__Stored data entries__:
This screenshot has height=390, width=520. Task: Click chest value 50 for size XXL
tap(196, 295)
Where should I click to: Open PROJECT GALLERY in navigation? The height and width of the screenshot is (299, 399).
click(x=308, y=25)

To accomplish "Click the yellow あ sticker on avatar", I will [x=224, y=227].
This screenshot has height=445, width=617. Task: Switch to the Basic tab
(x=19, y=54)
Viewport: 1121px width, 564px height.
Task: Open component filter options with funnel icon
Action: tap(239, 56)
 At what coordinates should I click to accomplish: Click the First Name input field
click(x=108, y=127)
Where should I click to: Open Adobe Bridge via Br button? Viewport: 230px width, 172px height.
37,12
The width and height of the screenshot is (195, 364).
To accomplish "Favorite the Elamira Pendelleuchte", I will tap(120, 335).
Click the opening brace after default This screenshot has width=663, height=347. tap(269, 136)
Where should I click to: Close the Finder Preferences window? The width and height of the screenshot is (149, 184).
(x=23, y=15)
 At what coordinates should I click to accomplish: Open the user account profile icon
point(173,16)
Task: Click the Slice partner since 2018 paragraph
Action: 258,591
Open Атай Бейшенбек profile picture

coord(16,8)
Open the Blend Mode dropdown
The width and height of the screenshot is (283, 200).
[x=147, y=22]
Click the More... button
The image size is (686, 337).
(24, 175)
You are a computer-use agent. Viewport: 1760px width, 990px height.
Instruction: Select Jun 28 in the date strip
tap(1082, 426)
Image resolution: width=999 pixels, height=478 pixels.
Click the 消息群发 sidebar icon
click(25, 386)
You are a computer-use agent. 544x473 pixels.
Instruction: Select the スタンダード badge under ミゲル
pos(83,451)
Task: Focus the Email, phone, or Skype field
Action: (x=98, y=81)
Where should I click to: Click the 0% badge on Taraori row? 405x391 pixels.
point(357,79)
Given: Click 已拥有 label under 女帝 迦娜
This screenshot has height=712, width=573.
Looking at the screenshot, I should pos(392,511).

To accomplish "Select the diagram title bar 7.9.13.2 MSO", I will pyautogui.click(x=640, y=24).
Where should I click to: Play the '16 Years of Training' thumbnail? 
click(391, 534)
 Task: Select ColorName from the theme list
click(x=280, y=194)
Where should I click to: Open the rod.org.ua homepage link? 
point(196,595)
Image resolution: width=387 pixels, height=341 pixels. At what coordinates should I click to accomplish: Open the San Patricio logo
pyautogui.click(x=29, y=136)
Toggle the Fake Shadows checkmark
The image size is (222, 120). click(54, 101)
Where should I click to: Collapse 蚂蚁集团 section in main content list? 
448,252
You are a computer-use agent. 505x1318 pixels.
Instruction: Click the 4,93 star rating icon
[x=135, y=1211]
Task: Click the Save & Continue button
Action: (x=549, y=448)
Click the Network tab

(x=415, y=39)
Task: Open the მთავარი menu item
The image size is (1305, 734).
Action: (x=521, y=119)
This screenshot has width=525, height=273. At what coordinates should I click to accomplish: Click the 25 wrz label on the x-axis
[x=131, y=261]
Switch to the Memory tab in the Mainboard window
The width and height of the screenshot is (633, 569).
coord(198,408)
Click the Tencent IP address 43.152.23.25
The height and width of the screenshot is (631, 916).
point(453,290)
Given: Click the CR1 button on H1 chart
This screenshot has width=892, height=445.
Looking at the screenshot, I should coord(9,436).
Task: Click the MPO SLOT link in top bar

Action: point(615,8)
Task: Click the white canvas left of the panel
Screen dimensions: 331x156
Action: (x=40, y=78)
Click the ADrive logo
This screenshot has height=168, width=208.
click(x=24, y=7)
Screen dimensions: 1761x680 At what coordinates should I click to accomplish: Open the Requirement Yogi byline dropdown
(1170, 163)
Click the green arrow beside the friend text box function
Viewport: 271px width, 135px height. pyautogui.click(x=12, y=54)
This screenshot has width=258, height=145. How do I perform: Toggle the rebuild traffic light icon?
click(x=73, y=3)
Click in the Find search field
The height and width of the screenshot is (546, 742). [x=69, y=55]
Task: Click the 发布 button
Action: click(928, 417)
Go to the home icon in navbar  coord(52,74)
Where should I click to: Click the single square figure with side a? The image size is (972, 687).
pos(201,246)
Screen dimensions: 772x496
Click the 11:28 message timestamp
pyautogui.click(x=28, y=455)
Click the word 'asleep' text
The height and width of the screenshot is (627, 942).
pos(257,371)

__About this exercise__: Repeat each record word for word.

__Response for this exercise__:
This screenshot has height=390, width=520. Task: Click chest value 50 for size XXL
tap(196, 295)
Where should I click to: Open PROJECT GALLERY in navigation? The height and width of the screenshot is (299, 399).
click(x=308, y=25)

To accomplish "Click the yellow あ sticker on avatar", I will [x=224, y=227].
This screenshot has height=445, width=617. Task: Switch to the Basic tab
(x=19, y=54)
Viewport: 1121px width, 564px height.
Task: Open component filter options with funnel icon
Action: tap(239, 56)
 At what coordinates should I click to accomplish: Click the First Name input field
click(x=108, y=127)
Where should I click to: Open Adobe Bridge via Br button? Viewport: 230px width, 172px height.
37,12
The width and height of the screenshot is (195, 364).
To accomplish "Favorite the Elamira Pendelleuchte", I will tap(120, 335).
Click the opening brace after default This screenshot has width=663, height=347. tap(269, 136)
Where should I click to: Close the Finder Preferences window? The width and height of the screenshot is (149, 184).
(x=23, y=15)
 At what coordinates should I click to accomplish: Open the user account profile icon
point(173,16)
Task: Click the Slice partner since 2018 paragraph
Action: 258,591
Open Атай Бейшенбек profile picture

coord(16,8)
Open the Blend Mode dropdown
The width and height of the screenshot is (283, 200).
[x=147, y=22]
Click the More... button
The image size is (686, 337).
(24, 175)
You are a computer-use agent. Viewport: 1760px width, 990px height.
Instruction: Select Jun 28 in the date strip
tap(1082, 426)
Image resolution: width=999 pixels, height=478 pixels.
Click the 消息群发 sidebar icon
click(25, 386)
You are a computer-use agent. 544x473 pixels.
Instruction: Select the スタンダード badge under ミゲル
pos(83,451)
Task: Focus the Email, phone, or Skype field
Action: (x=98, y=81)
Where should I click to: Click the 0% badge on Taraori row? 405x391 pixels.
point(357,79)
Given: Click 已拥有 label under 女帝 迦娜
This screenshot has height=712, width=573.
Looking at the screenshot, I should pos(392,511).

To accomplish "Select the diagram title bar 7.9.13.2 MSO", I will pyautogui.click(x=640, y=24).
Where should I click to: Play the '16 Years of Training' thumbnail? 
click(391, 534)
 Task: Select ColorName from the theme list
click(x=280, y=194)
Where should I click to: Open the rod.org.ua homepage link? 
point(196,595)
Image resolution: width=387 pixels, height=341 pixels. At what coordinates should I click to accomplish: Open the San Patricio logo
pyautogui.click(x=29, y=136)
Toggle the Fake Shadows checkmark
The image size is (222, 120). click(54, 101)
Where should I click to: Collapse 蚂蚁集团 section in main content list? 
448,252
You are a computer-use agent. 505x1318 pixels.
Instruction: Click the 4,93 star rating icon
[x=135, y=1211]
Task: Click the Save & Continue button
Action: (x=549, y=448)
Click the Network tab

(x=415, y=39)
Task: Open the მთავარი menu item
The image size is (1305, 734).
Action: (x=521, y=119)
This screenshot has width=525, height=273. At what coordinates should I click to accomplish: Click the 25 wrz label on the x-axis
[x=131, y=261]
Switch to the Memory tab in the Mainboard window
The width and height of the screenshot is (633, 569).
coord(198,408)
Click the Tencent IP address 43.152.23.25
The height and width of the screenshot is (631, 916).
point(453,290)
Given: Click the CR1 button on H1 chart
This screenshot has width=892, height=445.
Looking at the screenshot, I should coord(9,436).
Task: Click the MPO SLOT link in top bar

Action: point(615,8)
Task: Click the white canvas left of the panel
Screen dimensions: 331x156
Action: (x=40, y=78)
Click the ADrive logo
This screenshot has height=168, width=208.
click(x=24, y=7)
Screen dimensions: 1761x680 At what coordinates should I click to accomplish: Open the Requirement Yogi byline dropdown
(1170, 163)
Click the green arrow beside the friend text box function
Viewport: 271px width, 135px height. pyautogui.click(x=12, y=54)
This screenshot has width=258, height=145. How do I perform: Toggle the rebuild traffic light icon?
click(x=73, y=3)
Click in the Find search field
The height and width of the screenshot is (546, 742). [x=69, y=55]
Task: Click the 发布 button
Action: click(928, 417)
Go to the home icon in navbar  coord(52,74)
Where should I click to: Click the single square figure with side a? The image size is (972, 687).
pos(201,246)
Screen dimensions: 772x496
Click the 11:28 message timestamp
pyautogui.click(x=28, y=455)
Click the word 'asleep' text
The height and width of the screenshot is (627, 942).
pos(257,371)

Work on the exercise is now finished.